Ghiotto è stato a lungo il leader della gara, con oltre 20 secondi di vantaggio su George Russell: il britannico era il pilota più veloce del lotto, e pian piano ha rosicchiato secondi al nostro portacolori, che aveva comunque una ”data di scadenza” stabilita dal suo pit-stop. La sosta è arrivata a 10 minuti dal termine, e al normale pit si è aggiunta una penalità di cinque secondi: Ghiotto era andato oltre i limiti della pista ed è stato sanzionato, privandolo di fatto delle chances di chiudere al secondo posto. Dalla sosta è uscita una nuova classifica, con Russell davanti a tutti e Ghiotto in rimonta dalla quarta posizione: l’italiano ha superato De Vries, ma non è riuscito a raggiungere e superare Artem Markelov.
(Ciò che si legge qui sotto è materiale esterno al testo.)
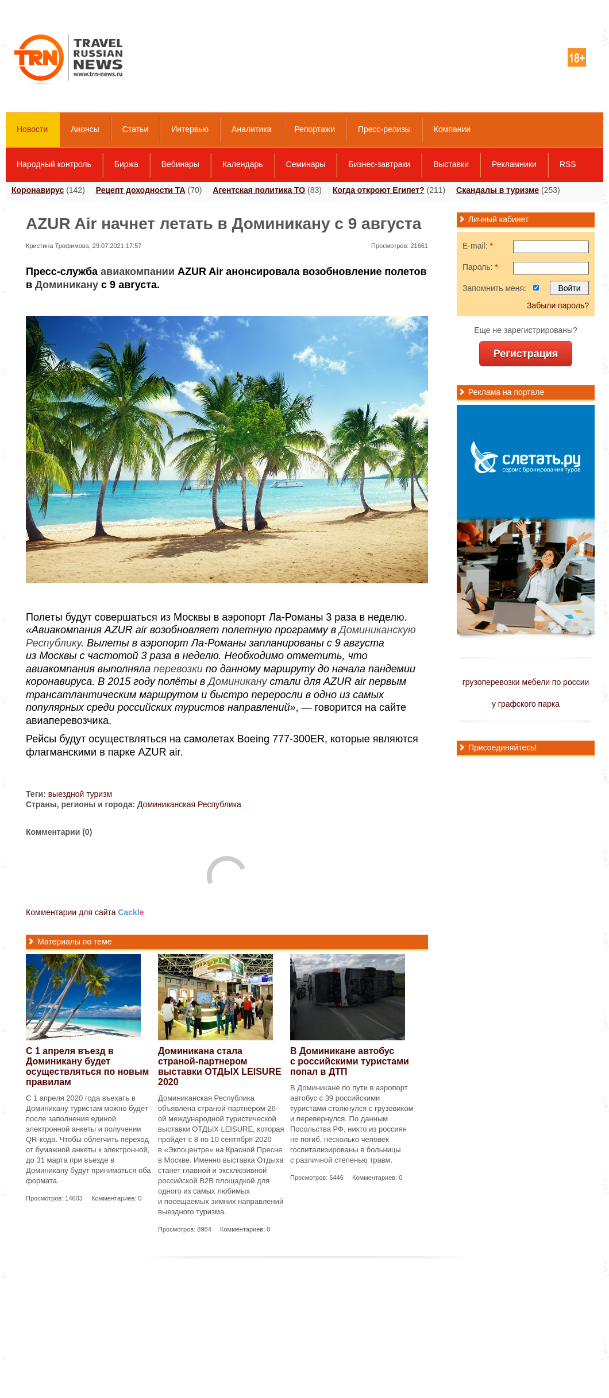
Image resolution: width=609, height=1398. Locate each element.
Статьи (135, 129)
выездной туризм (80, 794)
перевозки (178, 669)
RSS (568, 164)
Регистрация (526, 353)
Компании (452, 129)
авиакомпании (138, 271)
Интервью (190, 129)
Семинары (306, 164)
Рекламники (514, 164)
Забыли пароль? (558, 305)
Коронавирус (37, 190)
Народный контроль (54, 164)
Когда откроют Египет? (379, 190)
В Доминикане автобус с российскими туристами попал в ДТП (349, 1061)
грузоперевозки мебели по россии (525, 682)
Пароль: (480, 267)
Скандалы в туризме (497, 190)
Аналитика (251, 129)
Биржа (126, 164)
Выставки (451, 164)
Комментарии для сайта (85, 912)
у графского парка (526, 703)
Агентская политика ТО (259, 190)
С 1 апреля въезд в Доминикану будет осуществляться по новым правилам (87, 1066)
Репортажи (314, 129)
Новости (32, 129)
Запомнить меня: (494, 288)
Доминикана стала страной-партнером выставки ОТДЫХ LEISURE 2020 (220, 1066)
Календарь (242, 164)
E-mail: (477, 245)
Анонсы (85, 129)
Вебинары (180, 164)
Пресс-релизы (384, 129)
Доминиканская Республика (189, 804)
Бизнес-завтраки (379, 164)
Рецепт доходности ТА (141, 190)
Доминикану (66, 285)
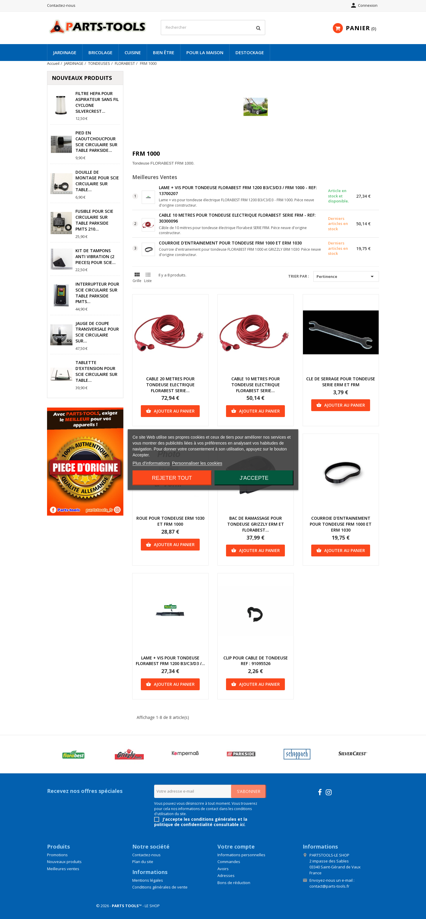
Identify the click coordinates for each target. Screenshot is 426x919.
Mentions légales (147, 880)
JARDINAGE (64, 52)
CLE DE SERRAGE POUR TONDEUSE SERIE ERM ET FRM (340, 381)
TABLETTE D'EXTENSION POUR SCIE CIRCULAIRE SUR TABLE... (96, 371)
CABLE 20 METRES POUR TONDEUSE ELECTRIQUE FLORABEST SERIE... (170, 384)
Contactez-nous (61, 5)
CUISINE (133, 52)
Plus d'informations (151, 462)
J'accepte (254, 478)
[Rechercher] (213, 27)
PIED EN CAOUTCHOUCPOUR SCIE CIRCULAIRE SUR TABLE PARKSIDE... (96, 141)
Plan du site (142, 861)
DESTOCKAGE (249, 52)
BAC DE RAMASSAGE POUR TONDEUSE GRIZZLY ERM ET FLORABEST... (255, 524)
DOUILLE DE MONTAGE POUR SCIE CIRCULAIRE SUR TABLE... (97, 180)
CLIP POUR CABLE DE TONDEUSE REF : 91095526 (255, 661)
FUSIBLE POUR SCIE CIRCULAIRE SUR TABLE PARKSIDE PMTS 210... (94, 219)
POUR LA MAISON (204, 52)
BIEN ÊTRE (163, 52)
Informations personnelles (241, 854)
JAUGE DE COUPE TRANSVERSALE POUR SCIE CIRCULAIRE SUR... (97, 332)
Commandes (228, 861)
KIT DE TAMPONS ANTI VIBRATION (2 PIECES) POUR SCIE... (95, 256)
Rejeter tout (172, 478)
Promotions (57, 854)
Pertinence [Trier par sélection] (346, 276)
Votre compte (236, 846)
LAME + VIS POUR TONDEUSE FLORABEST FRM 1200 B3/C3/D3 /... (170, 661)
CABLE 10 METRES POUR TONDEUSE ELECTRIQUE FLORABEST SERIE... (255, 384)
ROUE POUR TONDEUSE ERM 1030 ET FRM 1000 (170, 521)
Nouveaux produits (64, 861)
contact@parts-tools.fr (329, 886)
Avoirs (223, 868)
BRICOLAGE (100, 52)
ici (242, 824)
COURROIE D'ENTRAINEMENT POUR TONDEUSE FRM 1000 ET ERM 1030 (230, 243)
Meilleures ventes (63, 868)
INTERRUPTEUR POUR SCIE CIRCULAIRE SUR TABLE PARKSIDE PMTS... (97, 292)
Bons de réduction (233, 882)
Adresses (226, 875)
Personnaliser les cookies (197, 462)
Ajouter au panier (170, 411)
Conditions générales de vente (160, 887)
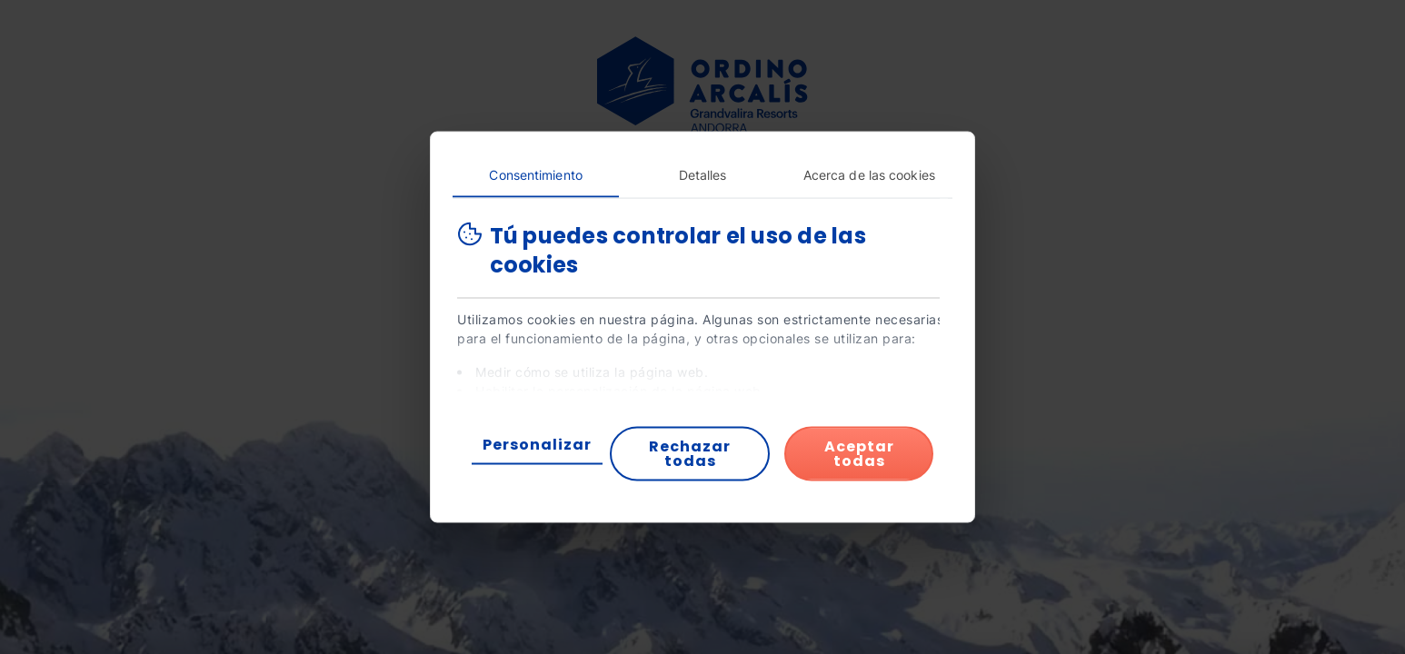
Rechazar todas (690, 453)
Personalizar (537, 444)
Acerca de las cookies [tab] (869, 175)
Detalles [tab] (703, 175)
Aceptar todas (859, 453)
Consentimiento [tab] (535, 175)
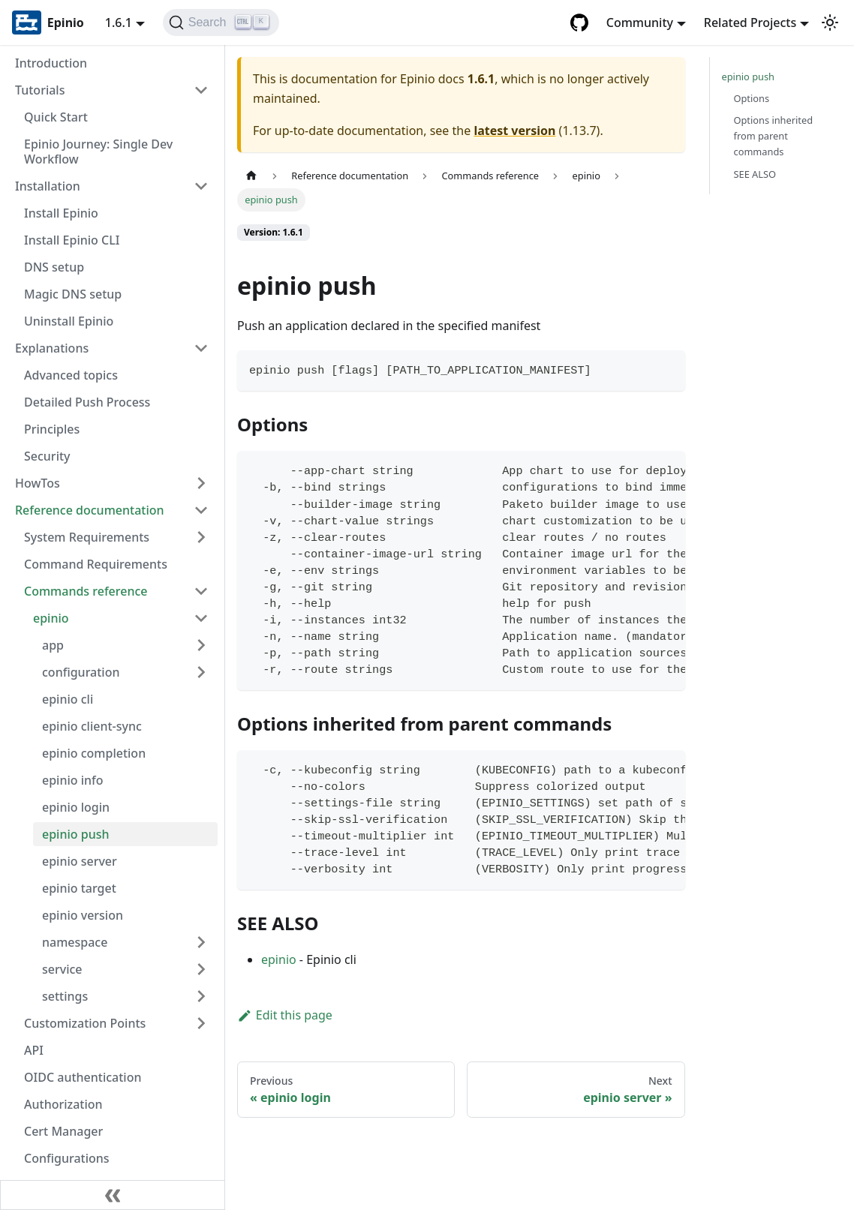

Vittoria quindi per Russell, con 3”3 su Markelov e 8”2 su Ghiotto, terzo con grande rammarico: l’italiano ha preceduto De Vries, Lando Norris, Louis Deletraz, Antonio Fuoco, Roberto Merhi, Tadasuke Makino e Jack Aitken. Solo 11° Dan Ticktum nel suo debutto in F2, con Albon 14° a 55” dal vincitore: il thailandese, destinato alla Toro Rosso (si parla con insistenza di un sorpasso di Ticktum, impossibile perchè non avrà la licenza prima del febbraio 2019), partiva con un giro di ritardo dopo l’incidente in partenza, e si è dovuto rassegnare. Con la vittoria odierna George Russell, che corre per ART sotto i colori di Mercedes, ha vinto il titolo mondiale F2 (il costruttori è andato a Carlin Racing, team di Norris): chiude a 277 punti, +66 su Albon, con Norris e De Vries chiamati a giocarsi il podio nella sprint race di domani. Partenza prevista alle 10.35 per 22 giri e 45 minuti di gara, l’ultima del 2018.